PROBLEM TO SOLVE: Copy out every line of the data where the word "Piala" is found.

━━━━━ PROVIDED DATA ━━━━━

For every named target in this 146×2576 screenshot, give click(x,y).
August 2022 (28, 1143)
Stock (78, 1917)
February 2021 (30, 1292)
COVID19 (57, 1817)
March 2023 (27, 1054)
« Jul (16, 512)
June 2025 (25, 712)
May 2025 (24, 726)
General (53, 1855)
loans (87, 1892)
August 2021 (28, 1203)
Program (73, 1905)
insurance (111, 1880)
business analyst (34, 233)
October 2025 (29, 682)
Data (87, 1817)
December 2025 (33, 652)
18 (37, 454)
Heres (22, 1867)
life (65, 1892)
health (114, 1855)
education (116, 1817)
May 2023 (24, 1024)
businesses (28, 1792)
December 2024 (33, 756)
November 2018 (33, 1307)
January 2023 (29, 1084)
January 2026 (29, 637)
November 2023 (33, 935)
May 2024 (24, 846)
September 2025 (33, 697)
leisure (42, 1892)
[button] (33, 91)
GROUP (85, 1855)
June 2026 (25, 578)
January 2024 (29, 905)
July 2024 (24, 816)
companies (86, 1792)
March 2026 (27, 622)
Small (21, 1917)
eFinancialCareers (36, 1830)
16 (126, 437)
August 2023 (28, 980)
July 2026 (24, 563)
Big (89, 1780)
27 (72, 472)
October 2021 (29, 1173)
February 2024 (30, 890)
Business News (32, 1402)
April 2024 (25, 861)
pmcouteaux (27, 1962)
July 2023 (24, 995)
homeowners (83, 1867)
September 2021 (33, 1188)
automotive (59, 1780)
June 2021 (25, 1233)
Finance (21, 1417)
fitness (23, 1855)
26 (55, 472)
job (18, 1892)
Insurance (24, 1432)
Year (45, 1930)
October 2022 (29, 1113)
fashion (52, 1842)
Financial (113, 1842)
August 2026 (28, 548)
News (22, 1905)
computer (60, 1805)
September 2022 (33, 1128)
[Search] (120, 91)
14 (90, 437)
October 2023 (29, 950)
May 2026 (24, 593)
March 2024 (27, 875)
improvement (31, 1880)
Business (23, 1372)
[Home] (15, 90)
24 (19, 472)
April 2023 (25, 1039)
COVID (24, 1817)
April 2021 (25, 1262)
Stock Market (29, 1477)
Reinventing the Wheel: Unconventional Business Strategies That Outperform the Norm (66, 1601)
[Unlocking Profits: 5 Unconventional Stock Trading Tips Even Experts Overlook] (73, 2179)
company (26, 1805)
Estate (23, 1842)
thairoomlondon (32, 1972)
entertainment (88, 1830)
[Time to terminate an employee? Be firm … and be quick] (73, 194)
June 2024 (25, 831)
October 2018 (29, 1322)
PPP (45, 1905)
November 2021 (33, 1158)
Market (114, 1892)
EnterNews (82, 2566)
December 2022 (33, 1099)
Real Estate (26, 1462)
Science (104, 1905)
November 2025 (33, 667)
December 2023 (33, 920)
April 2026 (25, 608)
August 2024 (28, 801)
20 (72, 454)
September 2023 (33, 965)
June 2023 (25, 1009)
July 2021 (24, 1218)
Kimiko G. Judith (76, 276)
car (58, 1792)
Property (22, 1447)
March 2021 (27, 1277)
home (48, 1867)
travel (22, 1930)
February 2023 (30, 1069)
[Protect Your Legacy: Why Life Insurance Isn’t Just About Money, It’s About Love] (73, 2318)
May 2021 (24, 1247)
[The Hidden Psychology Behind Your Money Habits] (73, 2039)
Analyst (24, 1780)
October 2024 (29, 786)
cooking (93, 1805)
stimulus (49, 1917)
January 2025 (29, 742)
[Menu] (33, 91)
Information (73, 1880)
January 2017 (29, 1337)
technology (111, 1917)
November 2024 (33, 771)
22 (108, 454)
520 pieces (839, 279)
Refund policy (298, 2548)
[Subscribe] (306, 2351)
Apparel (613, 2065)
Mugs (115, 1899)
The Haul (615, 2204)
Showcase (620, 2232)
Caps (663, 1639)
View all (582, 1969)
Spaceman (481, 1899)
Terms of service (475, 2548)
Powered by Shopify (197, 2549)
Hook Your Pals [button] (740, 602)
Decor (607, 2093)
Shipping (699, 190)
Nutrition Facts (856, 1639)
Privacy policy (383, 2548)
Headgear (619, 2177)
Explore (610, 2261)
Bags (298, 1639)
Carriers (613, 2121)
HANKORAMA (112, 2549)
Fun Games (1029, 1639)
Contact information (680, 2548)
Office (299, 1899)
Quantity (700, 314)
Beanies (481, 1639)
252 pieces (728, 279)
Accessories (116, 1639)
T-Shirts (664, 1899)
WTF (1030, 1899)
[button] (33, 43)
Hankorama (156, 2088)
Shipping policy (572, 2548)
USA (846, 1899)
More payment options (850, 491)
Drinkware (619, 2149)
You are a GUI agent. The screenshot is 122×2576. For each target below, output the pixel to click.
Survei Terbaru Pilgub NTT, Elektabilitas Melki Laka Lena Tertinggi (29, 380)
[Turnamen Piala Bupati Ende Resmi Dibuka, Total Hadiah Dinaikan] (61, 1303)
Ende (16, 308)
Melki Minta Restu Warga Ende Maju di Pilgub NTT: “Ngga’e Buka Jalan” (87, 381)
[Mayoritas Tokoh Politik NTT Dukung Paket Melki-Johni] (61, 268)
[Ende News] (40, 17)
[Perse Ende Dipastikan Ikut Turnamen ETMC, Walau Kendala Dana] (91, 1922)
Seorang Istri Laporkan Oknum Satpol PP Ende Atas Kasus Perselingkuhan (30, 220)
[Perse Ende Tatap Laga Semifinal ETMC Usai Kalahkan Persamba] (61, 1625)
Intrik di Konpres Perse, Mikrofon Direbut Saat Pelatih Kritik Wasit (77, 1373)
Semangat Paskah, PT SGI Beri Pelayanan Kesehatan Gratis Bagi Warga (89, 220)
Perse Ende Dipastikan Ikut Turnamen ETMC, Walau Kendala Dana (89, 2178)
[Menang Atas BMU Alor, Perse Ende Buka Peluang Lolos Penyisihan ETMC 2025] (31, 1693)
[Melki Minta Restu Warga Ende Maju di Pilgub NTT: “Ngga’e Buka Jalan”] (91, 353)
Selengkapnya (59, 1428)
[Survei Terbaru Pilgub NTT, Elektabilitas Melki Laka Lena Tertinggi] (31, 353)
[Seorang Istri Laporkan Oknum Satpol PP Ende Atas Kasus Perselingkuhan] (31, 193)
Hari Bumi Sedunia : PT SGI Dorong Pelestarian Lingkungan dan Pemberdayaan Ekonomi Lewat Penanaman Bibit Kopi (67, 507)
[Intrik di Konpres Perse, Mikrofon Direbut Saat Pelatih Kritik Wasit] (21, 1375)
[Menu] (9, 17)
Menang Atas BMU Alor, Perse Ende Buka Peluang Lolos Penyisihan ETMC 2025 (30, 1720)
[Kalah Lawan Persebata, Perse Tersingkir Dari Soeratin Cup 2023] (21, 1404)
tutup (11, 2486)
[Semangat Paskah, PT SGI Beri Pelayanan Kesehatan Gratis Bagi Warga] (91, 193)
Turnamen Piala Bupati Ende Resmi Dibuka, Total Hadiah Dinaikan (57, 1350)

━━━━━

YOUR RESPONSE:
[Turnamen Piala Bupati Ende Resmi Dibuka, Total Hadiah Dinaikan] (61, 1303)
Turnamen Piala Bupati Ende Resmi Dibuka, Total Hadiah Dinaikan (57, 1350)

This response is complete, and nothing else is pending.